BEGIN ARTICLE

With the fifth release and the first 7inch, we turn our attention to Brazil.

Finally, one might think, since it’s an open secret that the guys behind the label all have a soft spot for music from the leading coffee exporter in the world. So, when Brazilian DJ, record collector and digger extraordinaire Junior Santos brought this Celso Rubinstein 7-inch EP (called «Compacto» in Brazil) to the Berlin label’s attention he hadn’t to do a lot of persuading to have NOAJ reintroduce this beautiful piece of music to fans around the world some 36 years after its first appearance. Born in Brazil to a family of Holocaust survivors, Celso Rubinstein’s career as a singer allowed him to take residency in several countries including Spain, Portugal, Israel and Britain. He performed as an artist in numerous clubs and supported other artists as backing vocalist. In 1982 he booked studio time at Chico Batera’s studio in Rio De Janeiro to record two songs for an intentional debut album.

 

On «Enquanto Houver», written by Paulinho Mendonça and Gerson Conrad, Rubinstein tried to infuse some rap flavour: «I wanted to get away from that style of singing where you sing a bunch of notes without breathing. You can hear that all the words in the song are pronounced properly but the cadence is broken up, so the intention was to do a kind of rap without it seeming to be rap.» Marina Lima and Antonio Cicero contributed «È A Vida Que Diz», a song as marvelously written as much as performed sophisticatedly by Rubinstein with his star-studded studio crew. Amongst them: Oberdan Magalhães and Claudio Stevenson from Banda Black Rio, Rique Pantoja, keyboard player, arranger and conductor Reinaldo Arias, as well as American session musician Don Harris. Celso Rubinstein wanted to create a unique atmosphere for the recording sessions, inviting numerous people to the control room to amplify the spontaneous live feeling even more (the control room was filled with people like Ney Matogrosso, As Frenéticas, Claudia Telles, Fátima Guedes.) You definitely can hear this vitality on the record originally published in 1982 by Rubinstein himself.  Since there was a massive vinyl shortage at the time in Brazil, no label had any spare material to waste on newcomers. Only the label Tapecar, which had its own pressing plant, helped Rubinstein out and used the left over material from the manufacture of Gal Costa’s latest album («Minha Voz») to have his 7” privately pressed. Needless to say that it missed any recognition back then. But now, 36 years later, thanks to Junior Santos and Notes On A Journey a broad audience has the joy to finally embrace this beautiful music wholeheartedly.

END ARTICLE
BEGIN SOURCE MATERIAL

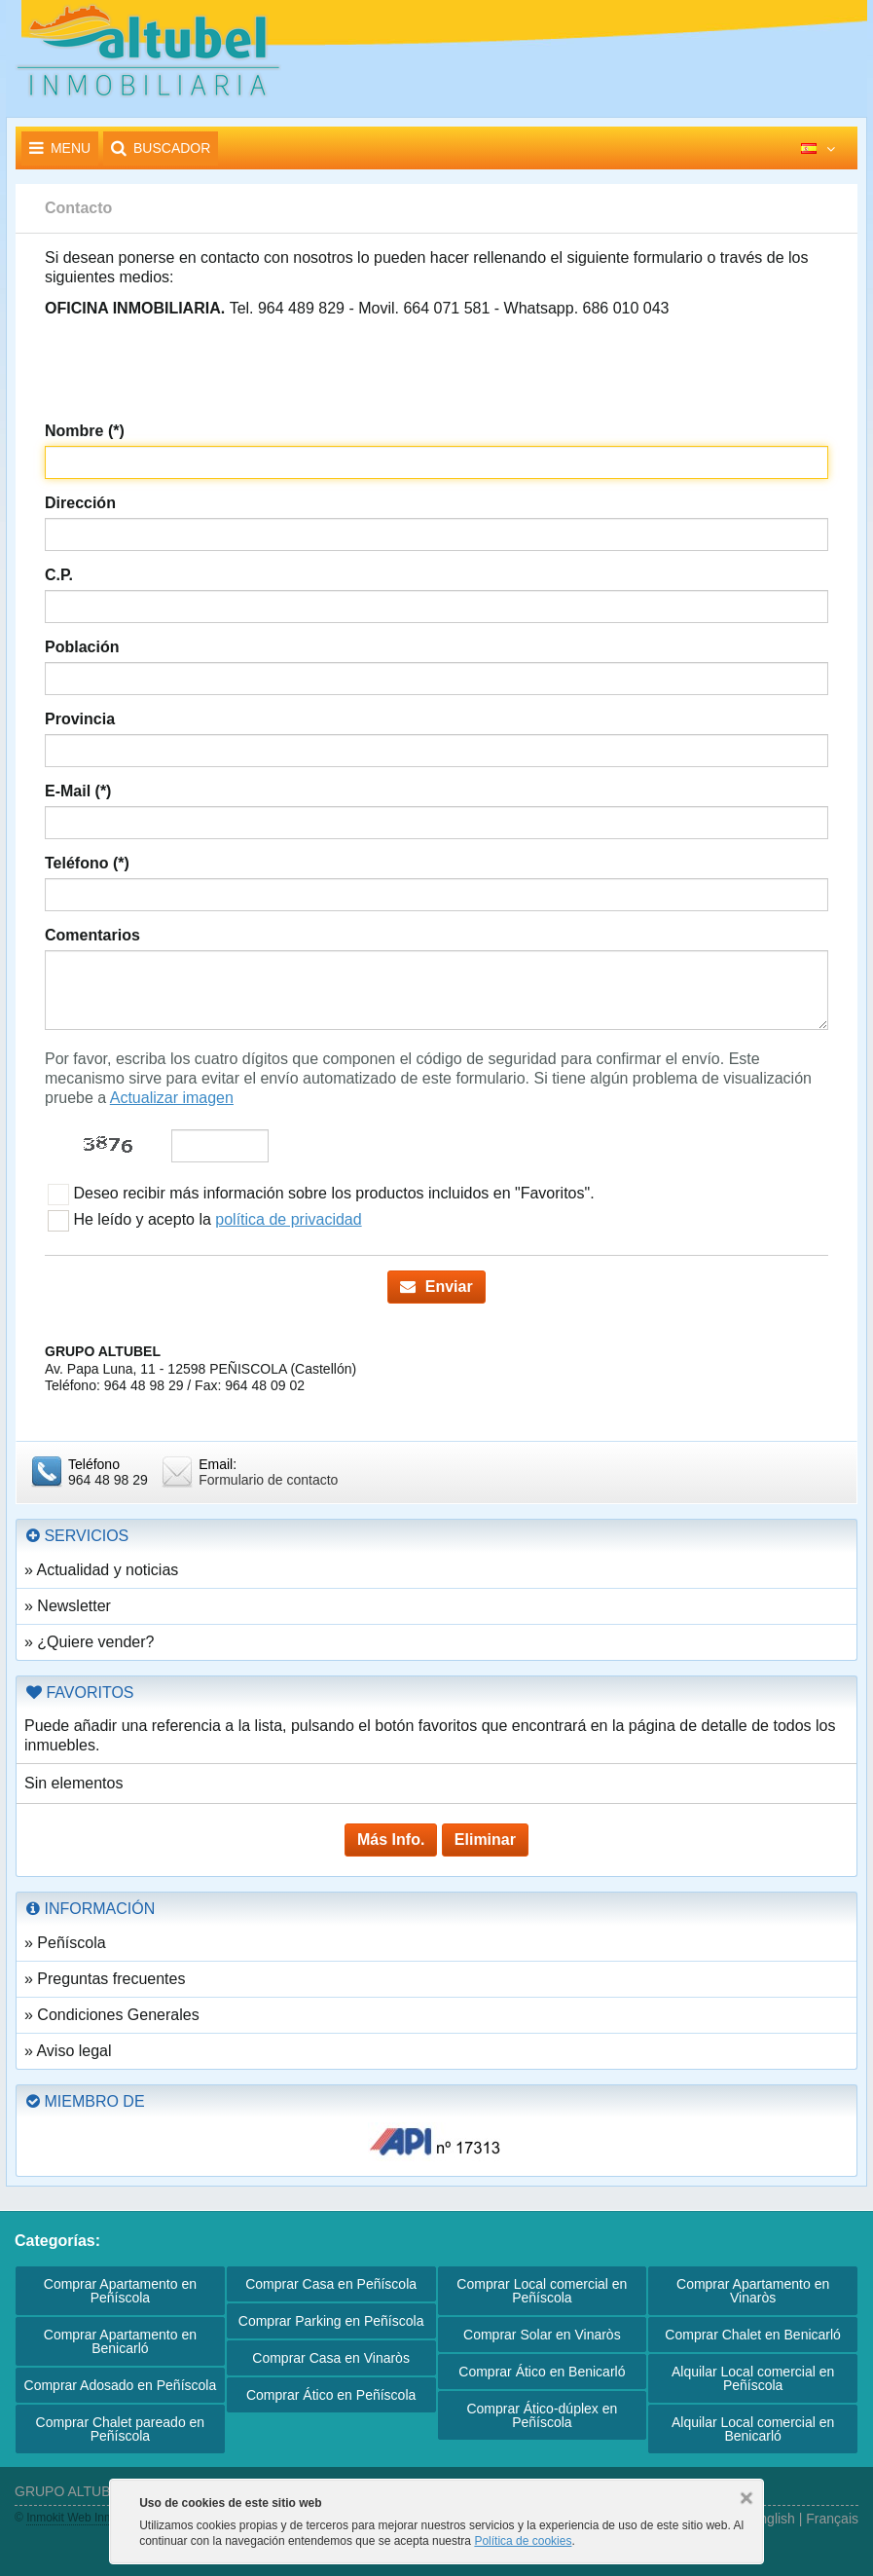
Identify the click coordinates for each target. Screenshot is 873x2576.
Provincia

END SOURCE MATERIAL

**REQUIREMENTS:** Go on with the piece about the Celso Rubinstein 7-inch reissue, starting after its last sentence. The material has no connection to the piece about the Celso Rubinstein reissue.

**RESPONSE:**
Interview —

The following interview not only gives a detailed insight into Celso Rubinstein’s career so far but also points to Celso’s interview partner, Junior Santos.

Also Brazilian, Santos is a true expert in the Brazilian music genre who also journeyed to Europe to work as a musician only some 30 years later. Check out his compilation Brazilian Disco Boogie Sounds (1978-1982) on Favorite Recordings. Aside from being a drummer, record collector, and DJ, he also introduced the Notes On A Journey crew to this Celso Rubinstein 7-inch EP, called “Compacto” in Brazil, which we are now so proud to reintroduce to fans around the world some 36 years after its first appearance. The interview was conducted in Portuguese and transcribed by Junior Santos. The English translation was done by Greg Caz who is well known for his two compilation projects “The Brazilian Boogie Connection” and “The Brasileiro Treasure Box Of Funk & Soul”, both released on the “Cultures Of Soul” label. Further more, he is Djing weekly at Nublu in Manhattan and monthly at Our Wicked Lady in Brooklyn. Thank both of you so much.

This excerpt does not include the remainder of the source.